Supplier bankruptcies and the encroachment of private-equity deals aside, Detroit’s Big Three saw their combined U.S. market share slip below 50% in July for an historic low as foreign-based auto makers tighten their grip on North America and the year’s annual sales forecast grows dimmer by the day.
No surprise that sales incentives are back in force, as vehicle demand thins and inventories fatten. Sluggish August sales will keep the seasonally adjusted annual rate in negative territory, at 15.2 million units, well short of last year’s 16.1 million, a Ward’s sales forecast shows.
Meanwhile, the housing industry has not just cooled but frozen, as subprime mortgage lenders fall off a cliff and harsher loan terms are expected by credit-card and other companies, accompanied by soaring home foreclosures and stock-market turmoil.
With tighter credit and less liquidity (we’re all in a cash crunch), a U.S. economic slowdown is anticipated and jittery world markets are bracing for a domino effect. Already the value of many overseas currencies is falling, lessoning the advantage of the weak dollar.
Threaded throughout the fabric of these troubling times is the U.S. Congressional debate over stricter fuel-economy requirements.
Auto workers, business leaders and elected officials recently held demonstrations in Chicago and St. Louis in support of a bill from Rep. Baron P. Hill (D-IN) and Rep. Lee Terry (R-NE) that calls for a corporate average fuel economy standard of 35 mpg (6.7 L/100 km) for passenger cars and at least 32 mpg (7.4 L/100 km) for light trucks by 2022.
Hill-Terry faces opposition from an energy bill passed earlier this summer by the Senate, which includes a CAFE proposal directing the National Highway Traffic Safety Admin. to set standards for each class of vehicles that, combined, would reach a 35-mpg average by 2020.
This represents an increase of 40% over current CAFE standards, albeit the bill allows NHTSA to declare the goal too costly, if “clear and convincing” evidence exists.
A United Auto Workers union group at the Chicago rally warns the Senate bill would radically reduce consumers’ vehicle choices and raise sticker prices by thousands of dollars.
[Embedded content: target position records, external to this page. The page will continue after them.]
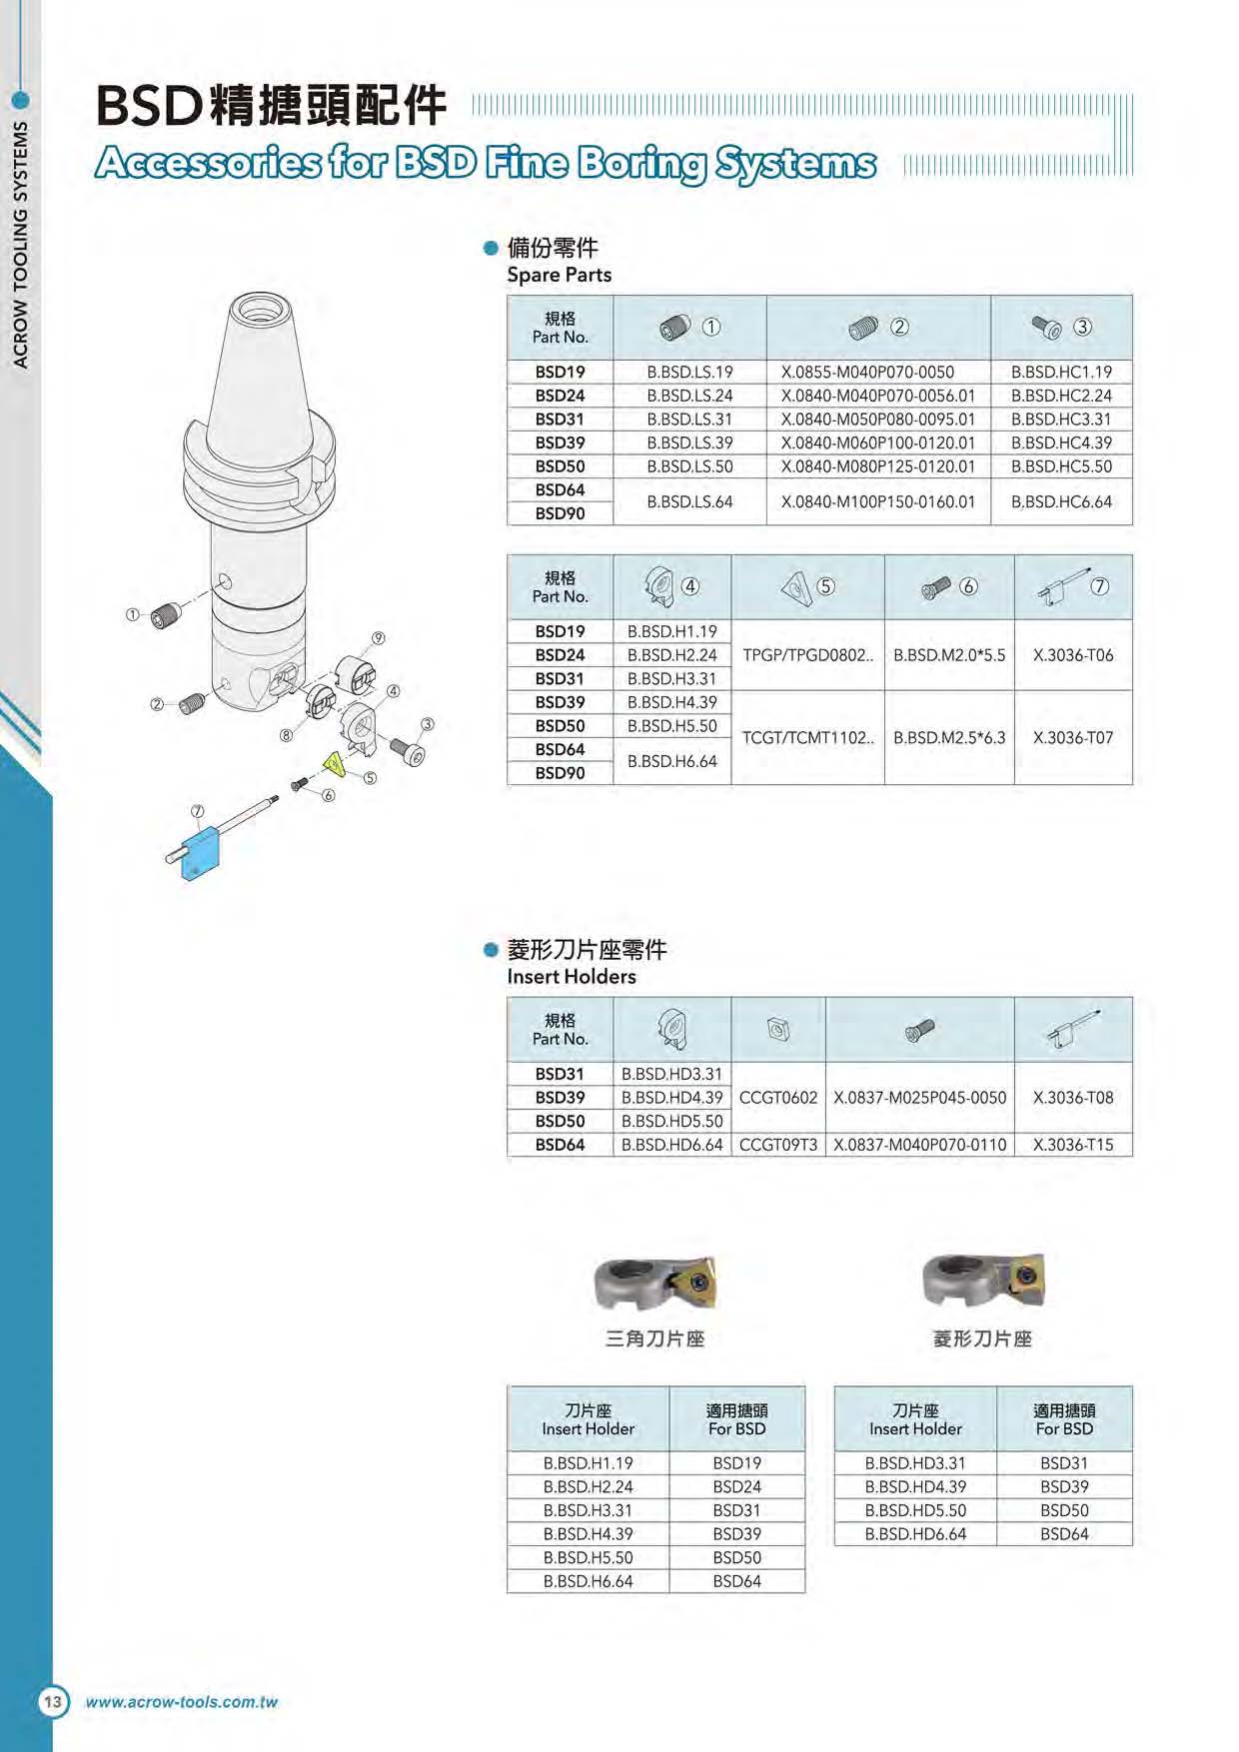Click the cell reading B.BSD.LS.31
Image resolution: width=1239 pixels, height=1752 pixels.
tap(689, 420)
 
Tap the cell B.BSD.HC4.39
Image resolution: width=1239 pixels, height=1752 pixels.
tap(1061, 442)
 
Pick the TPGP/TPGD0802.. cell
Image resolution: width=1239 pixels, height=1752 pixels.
tap(807, 655)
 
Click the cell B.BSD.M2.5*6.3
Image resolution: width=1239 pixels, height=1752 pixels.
tap(949, 738)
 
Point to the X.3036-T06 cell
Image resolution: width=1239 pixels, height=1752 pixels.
tap(1073, 655)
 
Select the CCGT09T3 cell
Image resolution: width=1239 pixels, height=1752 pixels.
tap(778, 1145)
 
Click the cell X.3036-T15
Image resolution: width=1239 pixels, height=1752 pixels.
tap(1073, 1145)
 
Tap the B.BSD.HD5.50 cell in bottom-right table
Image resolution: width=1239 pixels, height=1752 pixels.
tap(915, 1510)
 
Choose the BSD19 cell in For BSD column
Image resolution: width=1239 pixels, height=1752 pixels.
tap(736, 1463)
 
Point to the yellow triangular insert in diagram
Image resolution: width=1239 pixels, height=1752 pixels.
tap(335, 765)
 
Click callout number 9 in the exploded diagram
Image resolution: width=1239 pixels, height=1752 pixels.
tap(379, 638)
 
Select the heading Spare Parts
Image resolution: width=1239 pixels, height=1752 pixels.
tap(559, 275)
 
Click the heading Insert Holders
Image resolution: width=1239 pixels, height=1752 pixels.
tap(571, 977)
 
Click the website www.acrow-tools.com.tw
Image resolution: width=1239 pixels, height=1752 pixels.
tap(181, 1702)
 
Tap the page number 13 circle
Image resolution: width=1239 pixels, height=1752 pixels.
tap(53, 1702)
Supporters of Hill-Terry also say the Senate bill does not go far enough in separating cars from light trucks. Citing a recent study by the Lehman Brothers investment firm, they say the energy legislation would cut the production of large pickups and SUVs 60%.
A recent study from the U.S. Department of Transportation says by not separating car and light-truck categories, the Senate bill would negatively affect the economy by $114 million. Some industry estimates peg the cost per vehicle at upwards of $7,000.
“The biggest problem is that many of the proposals being discussed have one single standard for cars and trucks,” says a spokesman for the Alliance of Automobile Manufacturers, a Washington lobby group representing U.S. auto makers that back Hill-Terry.
“There are very different attributes besides wheelbase and track width that are important to a vehicle’s characteristics,” he says. “And anything that makes vehicles more expensive or limits their capabilities could be devastating to not only manufacturers but also consumers who rely on those vehicles for their way of life.”
Such restrictions couldn’t come at a worse time, as the Detroit Three, still mightily dependent on light trucks and SUVs, struggle to turn around their loss-making U.S. operations.
Perhaps the only good reason for automotive chieftains to face another day is the knowledge that, ultimately, a lot more than Detroit’s future is at stake.